A pheromone in tight, sparkly pants, David Lee Roth smiled like he was auditioning for an Aquafresh commercial when he spotted a woman in the crowd snapping a shot of him on her cellphone.
"Take my picture, hot stuff," the Van Halen singer instructed, freezing himself in place, one of the few times his movements ceased over the course of a two-hour show.
"Does that thing do video?" he wondered. "I made my first sex tape in 1982. I’ve slept with every good lookin’ woman with two legs in her pants."
He then noted that he had also once bedded an amputee.
A stranger to the act of blushing, Roth has been giving lust-lacquered voice to the male id for more than four decades now.
It’s what’s made Van Halen’s hard-rock histrionics ageless: When will the pursuit of sex ever become a forgotten act?
Some time around never.
As such, the pursuit demands a suitable soundtrack, right?
Providing as much has kept Van Halen in business, and business remains booming judging by the packed house Sunday at the MGM Grand Garden.
The reason why this band still sells out arenas is the reason why people continue to board roller coasters: Their appeal is thoroughly sensate and almost completely devoid of subtext.
Van Halen is all about in-the-moment thrills, and they continue to excel at providing them.
For his part, Roth leads by example, working the stage hard, undulating with the perpetual jiggle of a dashboard hula girl, riding his mic stand like Major Kong astride the atom bomb in "Dr. Stangelove."
He can still hit the high notes, but he does so selectively.
He paces himself, picking his spots, delivering the verses with less gusto on "I’ll Wait" and "Runnin’ with the Devil," which was more of a leisurely stroll with ol’ Beelzebub.
Forever chattering like a beat poet of raunch, Roth frequently ad-libbed lines in songs, though mostly played it straight when it came to the four new numbers the band performed from their latest disc, "A Different Kind of Truth," their first with Roth in 28 years.

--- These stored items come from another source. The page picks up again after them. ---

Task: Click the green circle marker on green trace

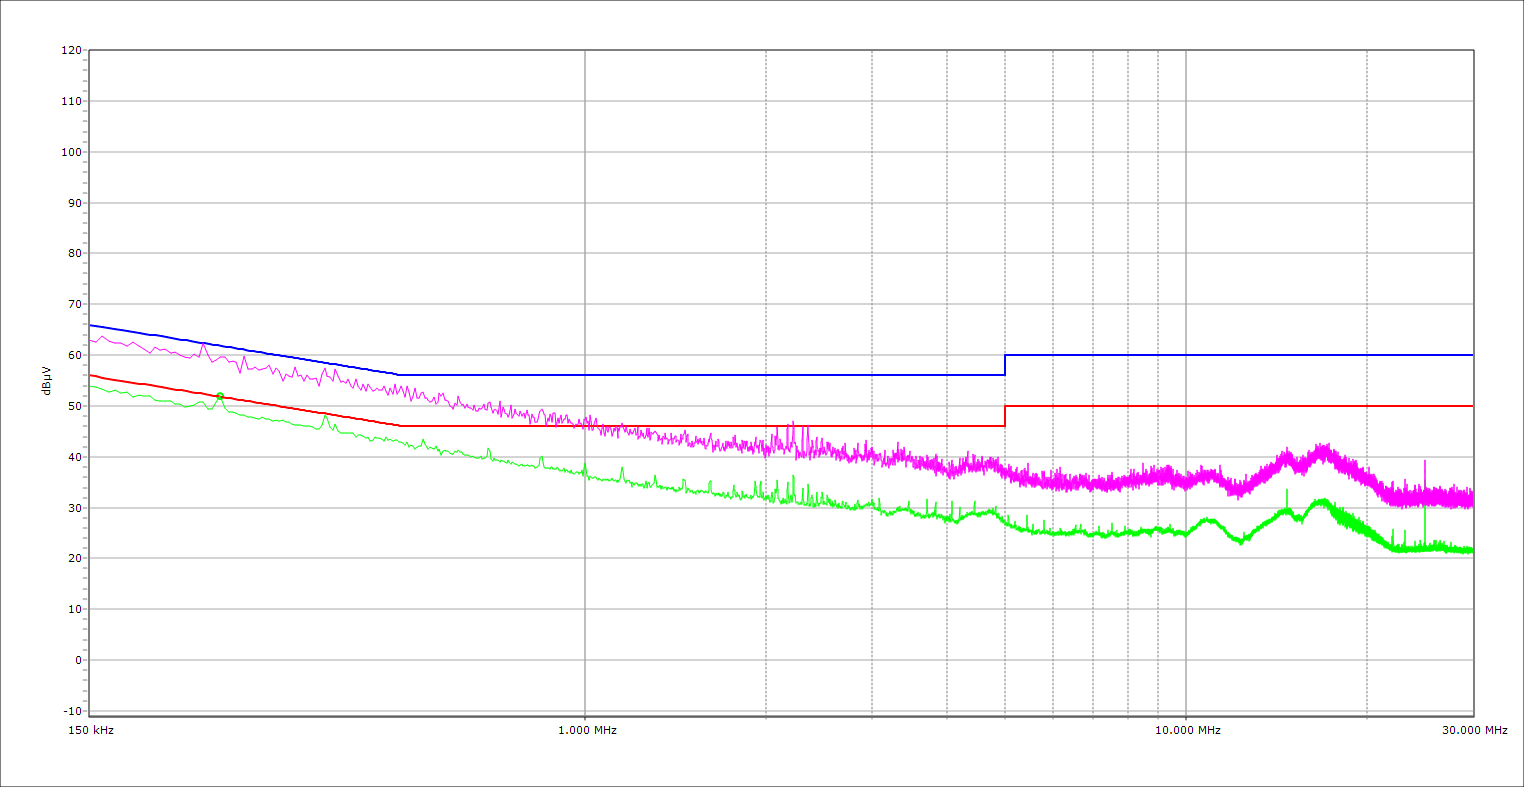Action: 220,396
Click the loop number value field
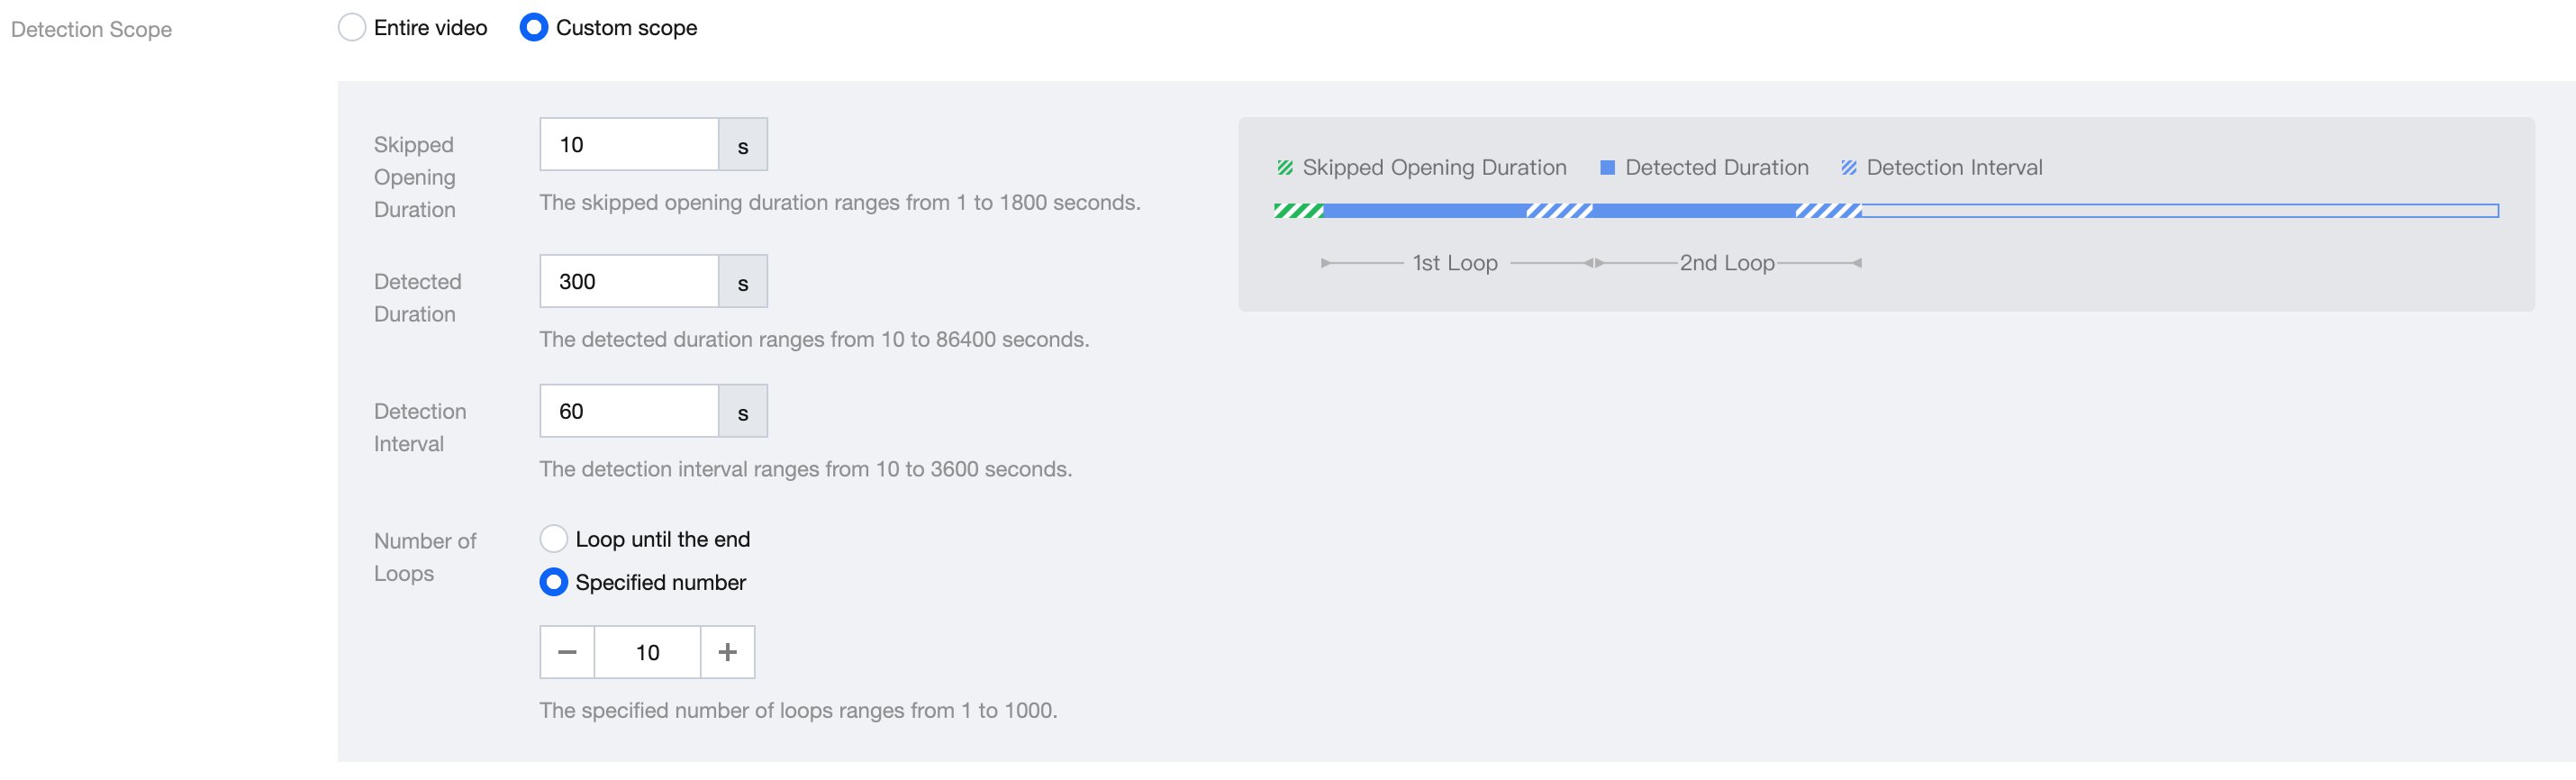Screen dimensions: 2576x780 pyautogui.click(x=648, y=653)
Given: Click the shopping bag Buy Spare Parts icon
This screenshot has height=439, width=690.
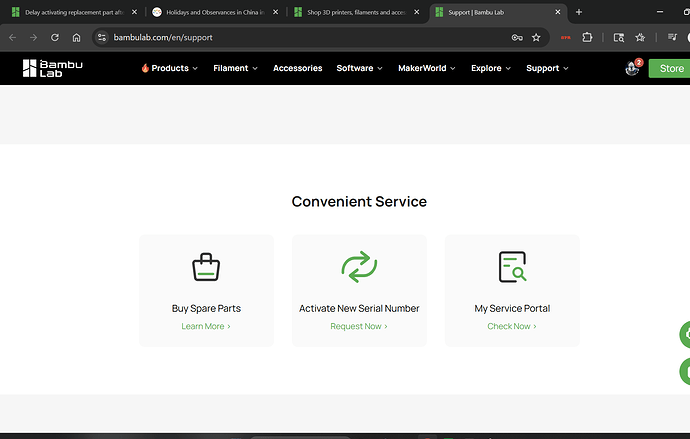Looking at the screenshot, I should click(206, 267).
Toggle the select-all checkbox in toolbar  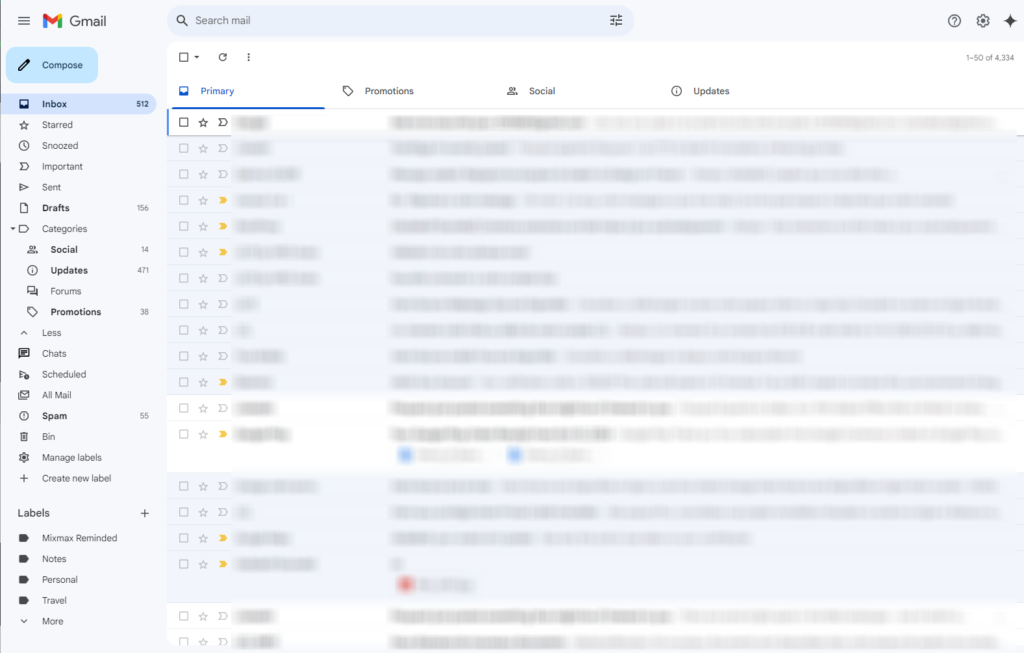coord(183,57)
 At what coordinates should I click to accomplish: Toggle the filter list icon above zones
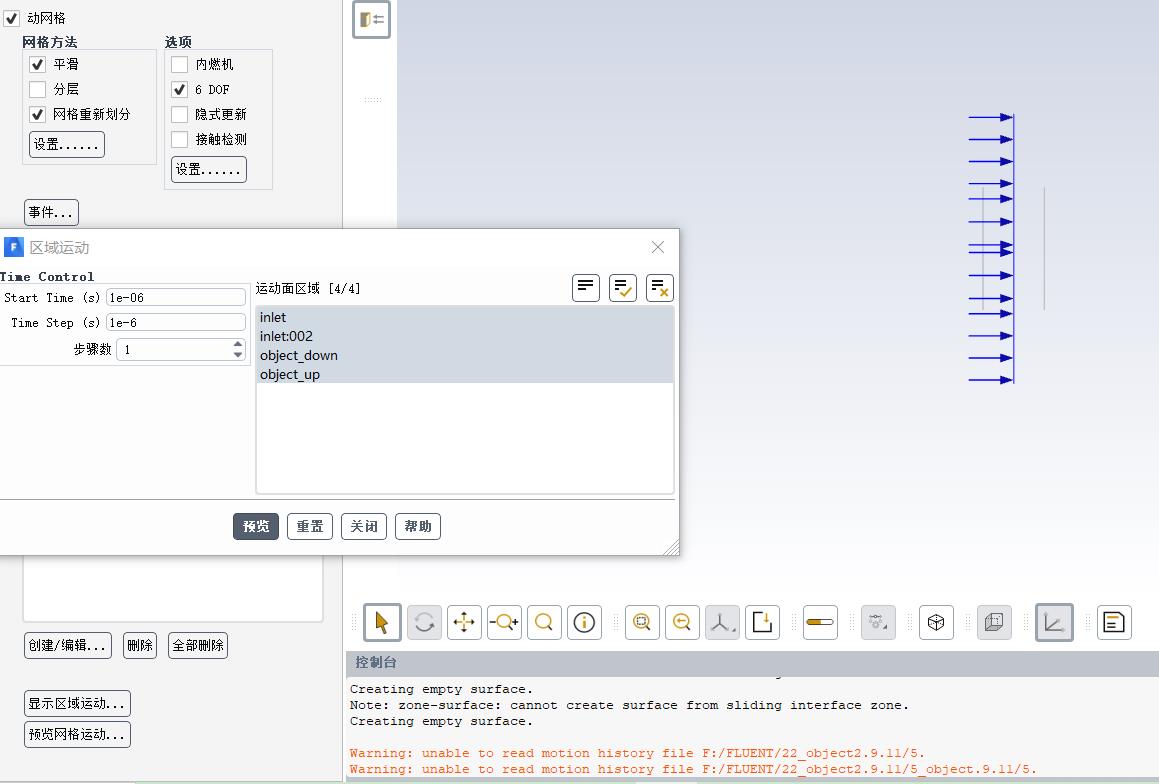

Though tunes such as "Chinatown" and "She’s the Woman" might have been released earlier this year, they registered with vintage Van Halen bombast, all serrated guitar riffs, extraterrestrial soloing, double bass drumming that approximated the rumble of stampeding livestock and the band’s distinctive harmonized backing vocals, handled in large part by big-shouldered bassist Wolfgang Van Halen, whose burly physique matches the heft of the rhythms he plays.
Those touchstones were alive in the many Van Halen jukebox staples they aired on this night as well. Beer-in-the-air anthems such as "Hot for Teacher," "Cradle Will Rock" and "Panama" also rang out like battle cries in a war against chastity and understatement.
There were some lesser-known album cuts played ("The Full Bug" and "Hear About It Later" from "Diver Down" and "Fair Warning," respectively), but mostly, this night was about serving up large, gooey portions of what could be considered hard-rock comfort food.
Clearly, the band reveled in the fact that they could still do it with the requisite energy and aplomb of old even with three-fourths of the group in their 50s.
Toward the end of the show, Roth hunched his shoulders over, gripping an imaginary walker as if he needed help with his movements, then shook his head "no" and did the splits.
Frequently, he’d pause to admire one of his many spinning leg kicks, projected in slow-motion replay on the massive video screen that served as the backdrop to the stage.
"I’d like to think that you’re a better person after a Van Halen show," he said at one point, his words as outsized as his motions.
Maybe so, Mr. Roth, but the true fun of a Van Halen gig is that thinking is, well, an afterthought.